>> START MATERIAL SHOWN
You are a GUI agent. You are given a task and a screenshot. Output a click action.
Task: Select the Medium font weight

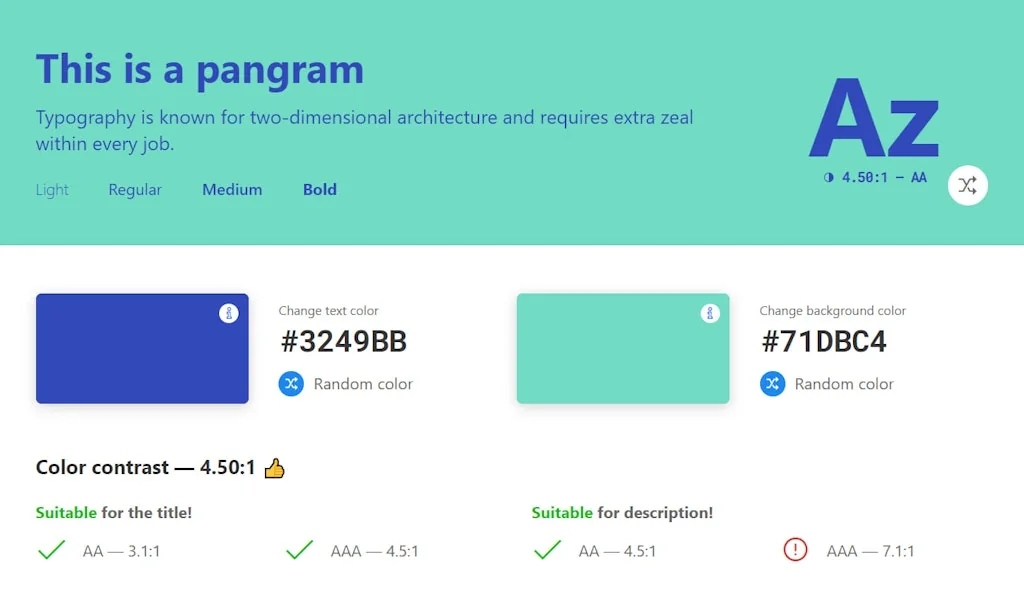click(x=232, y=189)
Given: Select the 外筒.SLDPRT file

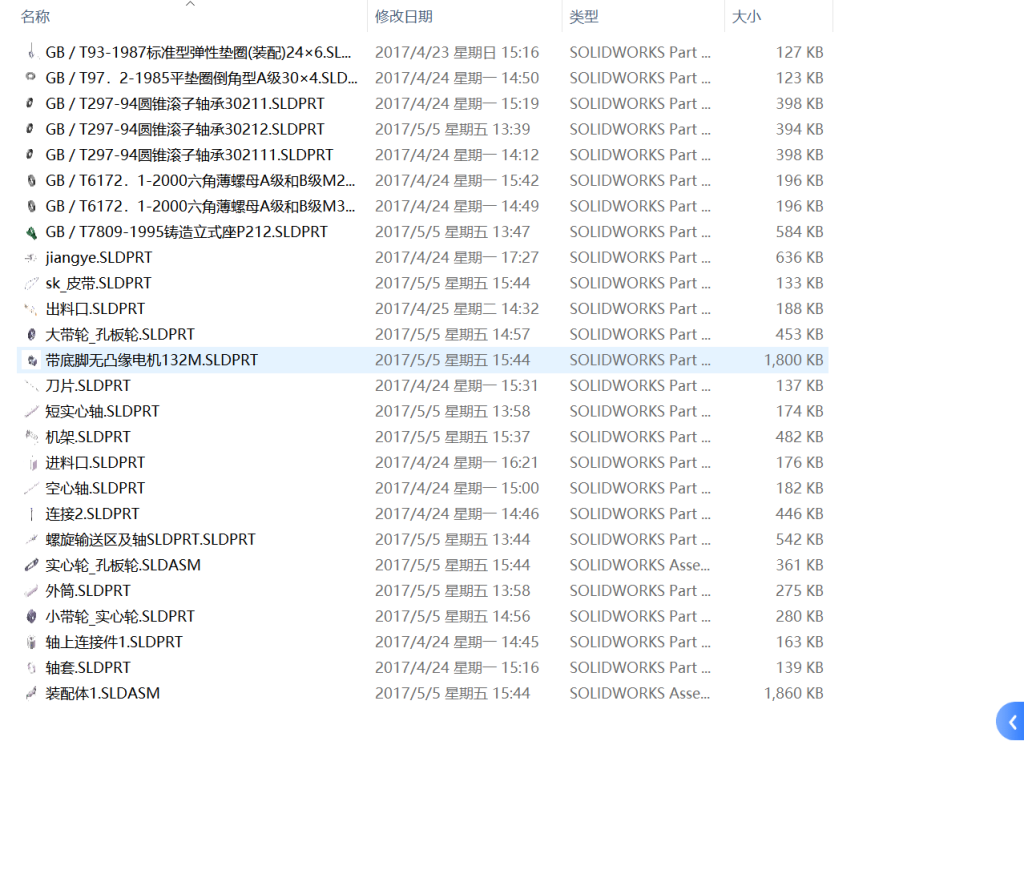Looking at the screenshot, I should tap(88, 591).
>> END MATERIAL SHOWN
**TASK GOAL**. Rewrite all the rows above, changing every "Select" to "Choose" and leaving everything else as it is. Omit the pictures from your answer.

**EXPECTED ANSWER**.
You are a GUI agent. You are given a task and a screenshot. Output a click action.
Task: Choose the Medium font weight

click(x=232, y=189)
Given: Choose the 外筒.SLDPRT file

Looking at the screenshot, I should tap(88, 591).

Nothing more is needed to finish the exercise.